Employees Support Red River Flood Relief Work

March 17, 2010

FARGO, ND – Nearly half of the 100 employees at Fargo Jet Center (FJC) in Fargo, ND are volunteering this week to sandbag the banks of the rapidly rising Red River. River levels in Fargo are forecast to rise as high as 39 feet by this weekend, well over the city’s “major flood” stage of 30 feet.

“Volunteerism is being part of the community,” said Darren Hall, FJC Vice President for Marketing. “Stepping up in a time of need.”

Many FJC employees are helping sandbag river banks in the evenings, after work. Others are taking advantage of the company’s policy allowing such volunteering whenever workload permits.

In parts of endangered residential areas, long lines of volunteers stretch from the pallets of sandbags to the line where the sandbag walls are being built. FJC volunteers Mandi Hagen, Jessica Richard, Darren Hall and Kari Flaagan (pictured) were part of a 100 person line on Tuesday, rhythmically tossing sandbags down the row. Some lines, Hall said, can be nearly 1,000 people.

Also as part of the Fargo flood relief effort, FJC is supporting military aircraft, including a National Oceanic and Atmospheric Administration (NOAA) research aircraft to help monitor flood conditions, and a North Dakota Army Guard Blackhawk helicopter providing local and state officials an overview of the disaster. All military aircraft are receiving FJC services identical to those provided business airplanes that frequent Fargo.
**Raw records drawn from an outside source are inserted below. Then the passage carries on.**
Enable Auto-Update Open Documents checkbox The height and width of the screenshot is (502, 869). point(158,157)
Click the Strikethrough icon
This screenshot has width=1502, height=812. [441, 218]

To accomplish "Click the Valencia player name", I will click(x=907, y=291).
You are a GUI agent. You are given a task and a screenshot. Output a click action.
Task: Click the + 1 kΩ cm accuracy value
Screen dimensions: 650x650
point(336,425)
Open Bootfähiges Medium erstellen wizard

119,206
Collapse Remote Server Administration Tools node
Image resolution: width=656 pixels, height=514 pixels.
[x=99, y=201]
“And our flight school supports the media as they try to accurately report this,” added Hall. “You can only see some of what’s happening from ground level, so we use our flight school’s Cessna 172s to give them a perspective only general aviation can provide.”

This year’s flooding in Fargo was exacerbated by unusually heavy rains in November, followed by large amounts of heavy, very wet snow in January and February.